Generating Keys for a Custom Sort Order

peterchen

4.90/5 (14 votes)

7 Sep 2012CPOL10 min read

36.1K

154

ORDER BY what-the-user-said

Download Sources

Introduction

Brief:To represent a user defined sort order in a relational database, we need to generate values for a "sort order" column that we can use for ORDER BY. How do we generate those values?

Relational databases offer a possibility to order data by a given column or expression - e.g. ORDER BY Name in SQL. They usually do not support storing a user defined sort order. To represent such a sort order, we usually introduce an integer column. However, an integer field might require renumbering fairly often - i.e. having to reassign all (or many) of the columns, even though only one or a few items have changed their position or were inserted.

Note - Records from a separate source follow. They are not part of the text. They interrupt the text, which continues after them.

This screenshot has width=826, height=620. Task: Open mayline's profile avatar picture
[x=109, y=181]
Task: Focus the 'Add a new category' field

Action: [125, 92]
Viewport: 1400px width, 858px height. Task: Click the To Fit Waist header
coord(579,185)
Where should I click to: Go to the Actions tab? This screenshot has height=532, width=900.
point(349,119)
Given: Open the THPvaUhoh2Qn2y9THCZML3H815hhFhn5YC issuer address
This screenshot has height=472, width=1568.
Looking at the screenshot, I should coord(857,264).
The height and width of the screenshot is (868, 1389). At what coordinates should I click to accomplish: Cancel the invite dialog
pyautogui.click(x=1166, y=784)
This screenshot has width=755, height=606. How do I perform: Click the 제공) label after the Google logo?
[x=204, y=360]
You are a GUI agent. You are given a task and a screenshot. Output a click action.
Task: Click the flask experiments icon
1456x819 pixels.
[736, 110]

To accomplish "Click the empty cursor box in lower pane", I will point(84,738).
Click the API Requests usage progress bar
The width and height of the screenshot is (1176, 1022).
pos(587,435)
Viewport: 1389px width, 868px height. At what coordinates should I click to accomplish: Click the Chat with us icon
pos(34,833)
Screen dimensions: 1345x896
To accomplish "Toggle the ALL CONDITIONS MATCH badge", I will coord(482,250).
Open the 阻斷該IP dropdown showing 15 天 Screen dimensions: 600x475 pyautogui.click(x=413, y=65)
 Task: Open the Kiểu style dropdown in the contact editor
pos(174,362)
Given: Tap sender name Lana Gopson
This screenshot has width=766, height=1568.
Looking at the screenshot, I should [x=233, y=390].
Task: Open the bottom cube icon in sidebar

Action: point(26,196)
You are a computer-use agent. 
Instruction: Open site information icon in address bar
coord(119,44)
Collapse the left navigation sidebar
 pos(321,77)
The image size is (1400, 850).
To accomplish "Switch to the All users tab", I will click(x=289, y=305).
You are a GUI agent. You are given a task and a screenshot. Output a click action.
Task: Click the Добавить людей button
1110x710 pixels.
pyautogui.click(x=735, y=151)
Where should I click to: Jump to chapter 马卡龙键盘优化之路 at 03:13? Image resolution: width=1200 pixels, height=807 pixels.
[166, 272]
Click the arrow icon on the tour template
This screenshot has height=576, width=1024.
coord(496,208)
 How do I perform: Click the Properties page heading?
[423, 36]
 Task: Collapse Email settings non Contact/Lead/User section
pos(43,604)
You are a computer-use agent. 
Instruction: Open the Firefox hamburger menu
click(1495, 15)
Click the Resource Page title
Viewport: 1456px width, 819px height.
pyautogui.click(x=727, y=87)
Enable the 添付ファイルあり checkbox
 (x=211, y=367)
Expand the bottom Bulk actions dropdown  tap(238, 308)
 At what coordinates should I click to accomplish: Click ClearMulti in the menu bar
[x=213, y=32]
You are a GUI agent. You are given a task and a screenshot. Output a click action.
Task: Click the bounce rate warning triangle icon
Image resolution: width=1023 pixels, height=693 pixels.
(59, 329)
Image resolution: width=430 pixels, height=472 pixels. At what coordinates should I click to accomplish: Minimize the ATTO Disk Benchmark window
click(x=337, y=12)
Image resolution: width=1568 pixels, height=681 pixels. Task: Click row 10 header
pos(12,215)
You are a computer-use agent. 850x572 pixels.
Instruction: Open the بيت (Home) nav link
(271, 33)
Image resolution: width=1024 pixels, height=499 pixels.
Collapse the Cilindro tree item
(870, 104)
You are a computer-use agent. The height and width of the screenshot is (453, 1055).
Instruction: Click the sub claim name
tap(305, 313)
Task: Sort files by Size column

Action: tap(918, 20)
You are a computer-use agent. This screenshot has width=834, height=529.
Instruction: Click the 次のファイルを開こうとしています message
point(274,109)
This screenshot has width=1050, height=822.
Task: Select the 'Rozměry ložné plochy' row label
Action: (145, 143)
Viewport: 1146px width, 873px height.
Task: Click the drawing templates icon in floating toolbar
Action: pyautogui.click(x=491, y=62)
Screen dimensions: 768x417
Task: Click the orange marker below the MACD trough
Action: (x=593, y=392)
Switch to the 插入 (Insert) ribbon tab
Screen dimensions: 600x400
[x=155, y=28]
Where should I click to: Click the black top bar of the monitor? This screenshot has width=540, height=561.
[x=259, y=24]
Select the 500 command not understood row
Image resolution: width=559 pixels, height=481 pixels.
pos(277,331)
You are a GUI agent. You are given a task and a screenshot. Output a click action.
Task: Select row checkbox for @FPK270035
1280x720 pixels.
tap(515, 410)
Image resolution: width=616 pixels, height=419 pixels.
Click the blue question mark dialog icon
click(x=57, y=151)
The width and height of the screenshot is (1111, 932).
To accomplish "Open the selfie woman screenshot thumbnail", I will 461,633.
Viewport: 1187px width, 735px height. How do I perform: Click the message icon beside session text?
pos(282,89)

This article shows an alternate approach, generating strings that trades (an reasonable amount of) storage for avoiding the need to renumber, or at least delay it significantly.

Note: I'm not perfectly happy with the solution. The final code is a bit experimental still. It provides what I need, but I can't shed the feeling that I'm missing an obvious simplification. I'll try to make up for that by a brain dump of finding that solution, which might be interesting for some.

The traditional solution

A simple solution is to use integers for the sort key column, and assign incremental values in the order we want the items to be. This poses a little problem however:

what sort key should hamlet get?

Usually, you assign the numbers with gaps, e.g. 10 for monkey and 20 for typewriter, so hamlet could get 15. However, after a finite (and often very small) number of inserts, we are back to the problem above: there is no integer between N and N+1.

The solution to that problem usually is to "renumber" the items: assign new sort keys for all or at least for multiple items.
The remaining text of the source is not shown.